The good news? We still have prospect stuff to talk about. Over at FanGraphs, it is prospect week, and the main attraction with anything like that is always going to be the top 100 list. FanGraphs published theirs Wednesday afternoon, though “top 100” is a bit of a misnomer. They actually ranked every prospect they see as having at least a 50 Future Value on the 20-80 scale, giving them a list of 114 prospects. Boston has three names on that list, which at first glance is disappointing, but all three prospects are in the 55 Future Value tier (a tier which ranges from 16 through 32). As always, we encourage you to click the link above to read the scouting reports alongside each player, of which we will make light note but not delve too deeply.
The list starts with Triston Casas making a return to the top of the Red Sox list. (FanGraphs hasn’t actually published their Red Sox organizational list quite yet, but he is the top among Sox prospects on this national list.) Casas has been number two on a whole lot of the national lists this winter, somewhat surprisingly, and has even made an appearance in the third spot. But here, the FanGraphs crew is clearly a big fan, putting him at the top of the FV 55 tier at number 16. He’s sandwiched between San Diego Padres infielder C.J. Abrams and St. Louis Cardinals third baseman Jordan Walker. They, correctly in my view, point out that it is Casas’s plate discipline that really makes him potentially a special hitter.
Not too far behind Casas is Marcelo Mayer, who is the highest ranked prospect from last summer’s draft class and comes in at number 19 overall. He’s sandwiched between San Francisco Giants shortstop Marco Luciano and Philadelphia Phillies right-handed pitcher Mick Abel. They rate Mayer’s hit tool as his best offensive tool and peg him as a potential future All-Star.
The final prospect to make this list was, of course, Nick Yorke, who made the biggest move among Red Sox prospects last summer. The surprise 2020 first round pick made good on that selection and now is ranked here as the number 29 prospect in the game. The second baseman is ranked Seattle Mariners right-handed pitcher George Kirby and Houston Astros shortstop Jeremy Peña.
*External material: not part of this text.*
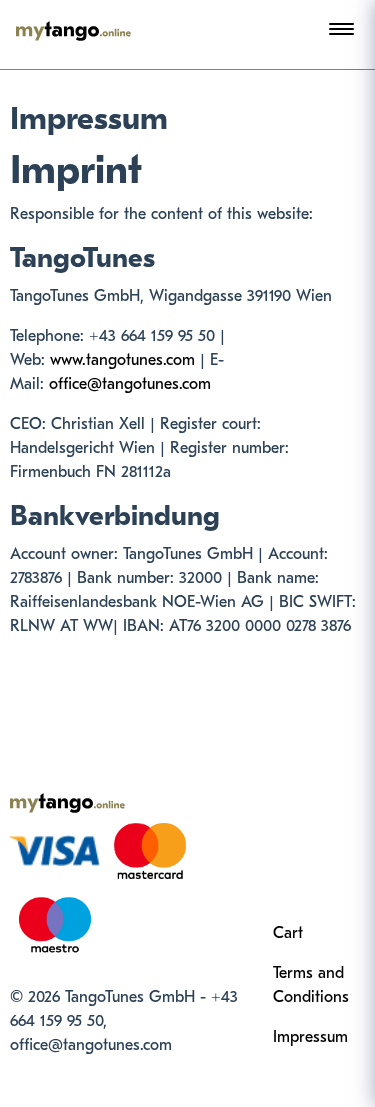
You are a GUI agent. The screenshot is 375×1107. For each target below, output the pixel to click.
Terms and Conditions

FanGraphs notes that his defense is still a question and he could be a 40 grade infielder (i.e. below-average), but that his bat is good enough to make up for that.
That there are only three among the top 114 prospects on this list is a bit disheartening, as on average there would be four for most teams in the league, and we have seen a fourth prospect on some of these lists whether it be Jarren Duran or Brayan Bello. That said, few teams are as well-represented in the top portion of the list, and I would guess that when the Red Sox list does come out both of those players will be 45 FV, right on the cusp of this list.